Lines of data
○ ○ ○ ○ ○
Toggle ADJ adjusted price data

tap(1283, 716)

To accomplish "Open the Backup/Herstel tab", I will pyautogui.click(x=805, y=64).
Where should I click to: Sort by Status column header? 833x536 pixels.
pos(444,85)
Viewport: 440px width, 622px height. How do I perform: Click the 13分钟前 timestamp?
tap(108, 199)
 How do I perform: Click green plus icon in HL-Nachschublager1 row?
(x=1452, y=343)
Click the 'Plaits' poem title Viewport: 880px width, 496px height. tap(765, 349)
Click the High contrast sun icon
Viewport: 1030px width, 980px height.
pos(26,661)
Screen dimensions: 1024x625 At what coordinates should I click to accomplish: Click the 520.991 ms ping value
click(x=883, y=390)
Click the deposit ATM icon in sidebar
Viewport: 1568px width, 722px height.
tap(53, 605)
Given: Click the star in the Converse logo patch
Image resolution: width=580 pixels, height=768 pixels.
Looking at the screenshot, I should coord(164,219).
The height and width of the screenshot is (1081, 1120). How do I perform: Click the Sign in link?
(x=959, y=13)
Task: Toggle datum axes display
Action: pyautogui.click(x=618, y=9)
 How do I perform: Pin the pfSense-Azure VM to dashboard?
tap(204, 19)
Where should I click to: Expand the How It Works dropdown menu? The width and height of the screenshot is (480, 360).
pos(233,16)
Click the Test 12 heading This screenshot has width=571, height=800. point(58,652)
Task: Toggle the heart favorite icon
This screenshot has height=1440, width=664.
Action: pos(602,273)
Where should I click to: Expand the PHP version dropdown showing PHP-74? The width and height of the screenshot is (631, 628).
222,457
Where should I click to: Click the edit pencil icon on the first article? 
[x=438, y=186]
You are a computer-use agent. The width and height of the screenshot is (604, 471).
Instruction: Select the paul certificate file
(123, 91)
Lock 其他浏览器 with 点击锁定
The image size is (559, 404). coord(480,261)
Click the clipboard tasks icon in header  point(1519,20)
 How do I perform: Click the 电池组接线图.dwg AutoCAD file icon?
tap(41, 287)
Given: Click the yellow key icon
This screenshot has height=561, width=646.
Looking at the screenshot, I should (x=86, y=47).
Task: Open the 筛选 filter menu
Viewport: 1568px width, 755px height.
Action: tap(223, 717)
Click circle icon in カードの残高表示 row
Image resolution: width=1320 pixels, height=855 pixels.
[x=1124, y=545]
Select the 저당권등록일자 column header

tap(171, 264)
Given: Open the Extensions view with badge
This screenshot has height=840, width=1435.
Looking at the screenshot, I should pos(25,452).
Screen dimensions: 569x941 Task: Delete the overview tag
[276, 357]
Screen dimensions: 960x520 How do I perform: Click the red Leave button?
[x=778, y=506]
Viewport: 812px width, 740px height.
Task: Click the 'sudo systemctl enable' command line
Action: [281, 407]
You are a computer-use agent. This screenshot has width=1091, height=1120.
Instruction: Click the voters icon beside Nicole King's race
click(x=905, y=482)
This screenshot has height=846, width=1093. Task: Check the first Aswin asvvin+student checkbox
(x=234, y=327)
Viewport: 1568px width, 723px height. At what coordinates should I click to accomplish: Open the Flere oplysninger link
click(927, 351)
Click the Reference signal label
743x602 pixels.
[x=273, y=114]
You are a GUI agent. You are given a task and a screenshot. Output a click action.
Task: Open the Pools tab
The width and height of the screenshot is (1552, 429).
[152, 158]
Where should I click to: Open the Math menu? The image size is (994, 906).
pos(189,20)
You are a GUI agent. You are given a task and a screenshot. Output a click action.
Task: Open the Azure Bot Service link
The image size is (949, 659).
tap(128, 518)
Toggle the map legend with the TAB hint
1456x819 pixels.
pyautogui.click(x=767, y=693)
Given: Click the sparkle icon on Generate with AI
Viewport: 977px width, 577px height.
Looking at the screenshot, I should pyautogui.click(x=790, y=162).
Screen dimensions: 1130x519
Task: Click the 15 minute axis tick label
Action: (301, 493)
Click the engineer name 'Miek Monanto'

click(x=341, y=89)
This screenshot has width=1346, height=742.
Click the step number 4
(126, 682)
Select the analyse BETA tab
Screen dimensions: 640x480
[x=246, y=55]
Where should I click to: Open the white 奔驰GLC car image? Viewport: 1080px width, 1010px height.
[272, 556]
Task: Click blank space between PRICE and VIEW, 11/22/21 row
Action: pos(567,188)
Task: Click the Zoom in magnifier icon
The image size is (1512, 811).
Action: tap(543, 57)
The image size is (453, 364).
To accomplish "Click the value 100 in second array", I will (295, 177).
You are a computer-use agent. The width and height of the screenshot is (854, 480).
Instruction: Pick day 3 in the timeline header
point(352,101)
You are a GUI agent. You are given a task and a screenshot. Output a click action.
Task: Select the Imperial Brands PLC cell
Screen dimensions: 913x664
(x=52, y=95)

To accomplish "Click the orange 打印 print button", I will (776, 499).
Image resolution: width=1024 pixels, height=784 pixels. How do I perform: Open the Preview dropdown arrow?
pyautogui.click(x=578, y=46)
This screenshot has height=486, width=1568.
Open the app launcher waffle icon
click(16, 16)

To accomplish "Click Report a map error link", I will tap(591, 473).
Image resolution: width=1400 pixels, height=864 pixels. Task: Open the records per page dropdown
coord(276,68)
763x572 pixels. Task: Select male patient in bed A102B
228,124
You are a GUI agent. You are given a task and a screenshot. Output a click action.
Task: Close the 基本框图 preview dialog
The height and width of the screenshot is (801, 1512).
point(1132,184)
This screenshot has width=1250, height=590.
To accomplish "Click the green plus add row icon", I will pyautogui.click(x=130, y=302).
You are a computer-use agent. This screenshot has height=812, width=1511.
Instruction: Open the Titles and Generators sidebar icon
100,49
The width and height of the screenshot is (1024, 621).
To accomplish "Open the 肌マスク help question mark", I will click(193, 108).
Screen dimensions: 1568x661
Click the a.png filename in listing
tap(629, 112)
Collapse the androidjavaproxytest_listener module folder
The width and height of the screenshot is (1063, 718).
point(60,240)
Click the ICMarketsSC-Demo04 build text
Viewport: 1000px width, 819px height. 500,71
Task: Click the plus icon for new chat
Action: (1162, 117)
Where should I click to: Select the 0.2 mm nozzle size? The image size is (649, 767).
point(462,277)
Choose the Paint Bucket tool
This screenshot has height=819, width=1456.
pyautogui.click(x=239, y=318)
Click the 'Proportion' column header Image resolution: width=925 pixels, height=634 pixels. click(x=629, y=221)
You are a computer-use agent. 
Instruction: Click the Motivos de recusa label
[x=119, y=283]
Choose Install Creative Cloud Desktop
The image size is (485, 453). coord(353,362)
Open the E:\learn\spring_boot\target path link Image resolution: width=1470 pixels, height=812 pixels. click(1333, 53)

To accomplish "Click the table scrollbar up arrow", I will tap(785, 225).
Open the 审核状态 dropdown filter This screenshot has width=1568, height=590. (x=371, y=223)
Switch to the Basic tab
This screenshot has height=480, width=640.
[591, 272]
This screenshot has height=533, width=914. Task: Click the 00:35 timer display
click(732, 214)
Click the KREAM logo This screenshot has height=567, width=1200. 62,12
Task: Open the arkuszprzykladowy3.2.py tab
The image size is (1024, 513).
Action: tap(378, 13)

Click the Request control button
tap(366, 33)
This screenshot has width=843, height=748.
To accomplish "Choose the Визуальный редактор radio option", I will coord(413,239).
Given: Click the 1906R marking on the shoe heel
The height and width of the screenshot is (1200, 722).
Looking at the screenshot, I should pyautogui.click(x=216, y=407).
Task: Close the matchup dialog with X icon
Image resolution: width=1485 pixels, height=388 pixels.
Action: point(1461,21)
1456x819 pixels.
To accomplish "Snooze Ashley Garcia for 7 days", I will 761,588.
○ ○ ○ ○ ○
▶ Written exercise
Reproduce every one of the lines above, word for word.

▶ Response for this exercise
Toggle ADJ adjusted price data

tap(1283, 716)

To accomplish "Open the Backup/Herstel tab", I will pyautogui.click(x=805, y=64).
Where should I click to: Sort by Status column header? 833x536 pixels.
pos(444,85)
Viewport: 440px width, 622px height. How do I perform: Click the 13分钟前 timestamp?
tap(108, 199)
 How do I perform: Click green plus icon in HL-Nachschublager1 row?
(x=1452, y=343)
Click the 'Plaits' poem title Viewport: 880px width, 496px height. tap(765, 349)
Click the High contrast sun icon
Viewport: 1030px width, 980px height.
pos(26,661)
Screen dimensions: 1024x625 At what coordinates should I click to accomplish: Click the 520.991 ms ping value
click(x=883, y=390)
Click the deposit ATM icon in sidebar
Viewport: 1568px width, 722px height.
tap(53, 605)
Given: Click the star in the Converse logo patch
Image resolution: width=580 pixels, height=768 pixels.
Looking at the screenshot, I should coord(164,219).
The height and width of the screenshot is (1081, 1120). How do I perform: Click the Sign in link?
(x=959, y=13)
Task: Toggle datum axes display
Action: pyautogui.click(x=618, y=9)
 How do I perform: Pin the pfSense-Azure VM to dashboard?
tap(204, 19)
Where should I click to: Expand the How It Works dropdown menu? The width and height of the screenshot is (480, 360).
pos(233,16)
Click the Test 12 heading This screenshot has width=571, height=800. point(58,652)
Task: Toggle the heart favorite icon
This screenshot has height=1440, width=664.
Action: pos(602,273)
Where should I click to: Expand the PHP version dropdown showing PHP-74? The width and height of the screenshot is (631, 628).
222,457
Where should I click to: Click the edit pencil icon on the first article? 
[x=438, y=186]
You are a computer-use agent. The width and height of the screenshot is (604, 471).
Instruction: Select the paul certificate file
(123, 91)
Lock 其他浏览器 with 点击锁定
The image size is (559, 404). coord(480,261)
Click the clipboard tasks icon in header  point(1519,20)
 How do I perform: Click the 电池组接线图.dwg AutoCAD file icon?
tap(41, 287)
Given: Click the yellow key icon
This screenshot has height=561, width=646.
Looking at the screenshot, I should (x=86, y=47).
Task: Open the 筛选 filter menu
Viewport: 1568px width, 755px height.
Action: tap(223, 717)
Click circle icon in カードの残高表示 row
Image resolution: width=1320 pixels, height=855 pixels.
[x=1124, y=545]
Select the 저당권등록일자 column header

tap(171, 264)
Given: Open the Extensions view with badge
This screenshot has height=840, width=1435.
Looking at the screenshot, I should pos(25,452).
Screen dimensions: 569x941 Task: Delete the overview tag
[276, 357]
Screen dimensions: 960x520 How do I perform: Click the red Leave button?
[x=778, y=506]
Viewport: 812px width, 740px height.
Task: Click the 'sudo systemctl enable' command line
Action: [281, 407]
You are a computer-use agent. This screenshot has width=1091, height=1120.
Instruction: Click the voters icon beside Nicole King's race
click(x=905, y=482)
This screenshot has height=846, width=1093. Task: Check the first Aswin asvvin+student checkbox
(x=234, y=327)
Viewport: 1568px width, 723px height. At what coordinates should I click to accomplish: Open the Flere oplysninger link
click(927, 351)
Click the Reference signal label
743x602 pixels.
[x=273, y=114]
You are a GUI agent. You are given a task and a screenshot. Output a click action.
Task: Open the Pools tab
The width and height of the screenshot is (1552, 429).
[152, 158]
Where should I click to: Open the Math menu? The image size is (994, 906).
pos(189,20)
You are a GUI agent. You are given a task and a screenshot. Output a click action.
Task: Open the Azure Bot Service link
The image size is (949, 659).
tap(128, 518)
Toggle the map legend with the TAB hint
1456x819 pixels.
pyautogui.click(x=767, y=693)
Given: Click the sparkle icon on Generate with AI
Viewport: 977px width, 577px height.
Looking at the screenshot, I should pyautogui.click(x=790, y=162).
Screen dimensions: 1130x519
Task: Click the 15 minute axis tick label
Action: (301, 493)
Click the engineer name 'Miek Monanto'

click(x=341, y=89)
This screenshot has width=1346, height=742.
Click the step number 4
(126, 682)
Select the analyse BETA tab
Screen dimensions: 640x480
[x=246, y=55]
Where should I click to: Open the white 奔驰GLC car image? Viewport: 1080px width, 1010px height.
[272, 556]
Task: Click blank space between PRICE and VIEW, 11/22/21 row
Action: pos(567,188)
Task: Click the Zoom in magnifier icon
The image size is (1512, 811).
Action: tap(543, 57)
The image size is (453, 364).
To accomplish "Click the value 100 in second array", I will (295, 177).
You are a computer-use agent. The width and height of the screenshot is (854, 480).
Instruction: Pick day 3 in the timeline header
point(352,101)
You are a GUI agent. You are given a task and a screenshot. Output a click action.
Task: Select the Imperial Brands PLC cell
Screen dimensions: 913x664
(x=52, y=95)

To accomplish "Click the orange 打印 print button", I will (776, 499).
Image resolution: width=1024 pixels, height=784 pixels. How do I perform: Open the Preview dropdown arrow?
pyautogui.click(x=578, y=46)
This screenshot has height=486, width=1568.
Open the app launcher waffle icon
click(16, 16)

To accomplish "Click Report a map error link", I will tap(591, 473).
Image resolution: width=1400 pixels, height=864 pixels. Task: Open the records per page dropdown
coord(276,68)
763x572 pixels. Task: Select male patient in bed A102B
228,124
You are a GUI agent. You are given a task and a screenshot. Output a click action.
Task: Close the 基本框图 preview dialog
The height and width of the screenshot is (801, 1512).
point(1132,184)
This screenshot has width=1250, height=590.
To accomplish "Click the green plus add row icon", I will pyautogui.click(x=130, y=302).
You are a computer-use agent. This screenshot has height=812, width=1511.
Instruction: Open the Titles and Generators sidebar icon
100,49
The width and height of the screenshot is (1024, 621).
To accomplish "Open the 肌マスク help question mark", I will click(193, 108).
Screen dimensions: 1568x661
Click the a.png filename in listing
tap(629, 112)
Collapse the androidjavaproxytest_listener module folder
The width and height of the screenshot is (1063, 718).
point(60,240)
Click the ICMarketsSC-Demo04 build text
Viewport: 1000px width, 819px height. 500,71
Task: Click the plus icon for new chat
Action: (1162, 117)
Where should I click to: Select the 0.2 mm nozzle size? The image size is (649, 767).
point(462,277)
Choose the Paint Bucket tool
This screenshot has height=819, width=1456.
pyautogui.click(x=239, y=318)
Click the 'Proportion' column header Image resolution: width=925 pixels, height=634 pixels. click(x=629, y=221)
You are a computer-use agent. 
Instruction: Click the Motivos de recusa label
[x=119, y=283]
Choose Install Creative Cloud Desktop
The image size is (485, 453). coord(353,362)
Open the E:\learn\spring_boot\target path link Image resolution: width=1470 pixels, height=812 pixels. click(1333, 53)

To accomplish "Click the table scrollbar up arrow", I will tap(785, 225).
Open the 审核状态 dropdown filter This screenshot has width=1568, height=590. (x=371, y=223)
Switch to the Basic tab
This screenshot has height=480, width=640.
[591, 272]
This screenshot has height=533, width=914. Task: Click the 00:35 timer display
click(732, 214)
Click the KREAM logo This screenshot has height=567, width=1200. 62,12
Task: Open the arkuszprzykladowy3.2.py tab
The image size is (1024, 513).
Action: tap(378, 13)

Click the Request control button
tap(366, 33)
This screenshot has width=843, height=748.
To accomplish "Choose the Визуальный редактор radio option", I will coord(413,239).
Given: Click the 1906R marking on the shoe heel
The height and width of the screenshot is (1200, 722).
Looking at the screenshot, I should pyautogui.click(x=216, y=407).
Task: Close the matchup dialog with X icon
Image resolution: width=1485 pixels, height=388 pixels.
Action: point(1461,21)
1456x819 pixels.
To accomplish "Snooze Ashley Garcia for 7 days", I will 761,588.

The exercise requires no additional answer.